J'avoue que j'ai aujourd'hui certains scrupules à proposer un spectacle qui ne soit ni une "vraie" comédie (c'est à dire sans équivoque ni ambiguïté sur le TITRE), ni un classique (l'idéal étant évidement une oeuvre au programme du BAC) ni même un auteur contemporain "mort" : Ionesco, Beckett et autres absurdités...

 

Voilà, en espérant que ce petit texte sans importance ne souffre d'aucune CENxxxx ! »

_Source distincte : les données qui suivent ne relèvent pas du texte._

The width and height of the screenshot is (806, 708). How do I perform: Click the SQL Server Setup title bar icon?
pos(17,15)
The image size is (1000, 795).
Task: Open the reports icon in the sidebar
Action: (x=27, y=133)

Non Stéphane, aucune censure ici ; mais pas très loin de chez nous, dans le département du Var, la vie culturelle d’une commune souffre actuellement de l’interdiction absurde de l’équipe municipale. Il s’agit de la ville de CUERS.
J’en avais déjà fait l’écho il y a quelques mois (cliquez ICI et LA pour relire les articles) et malheureusement, cette vilaine histoire n’est pas terminée. La compagnie Orphéon (car c’était elle…) essais malgré tout de ne pas rester invisible et possède toujours un site : cliquez sur l’image pour y accéder.

 

Illustre-Censure-01.JPG

 

Il semble qu’à CUERS, en 2009, on continue de dire Couvrez ce sein que je ne saurais voir.

 

Pour terminer ce premier article, je vous informe que Vincent JOURDAN, qui préside l’association REGARD-indépendant, anime également un blog intitulé INISFREE et qui est consacré à sa passion : le Cinéma (Eh oui, avec une majuscule…).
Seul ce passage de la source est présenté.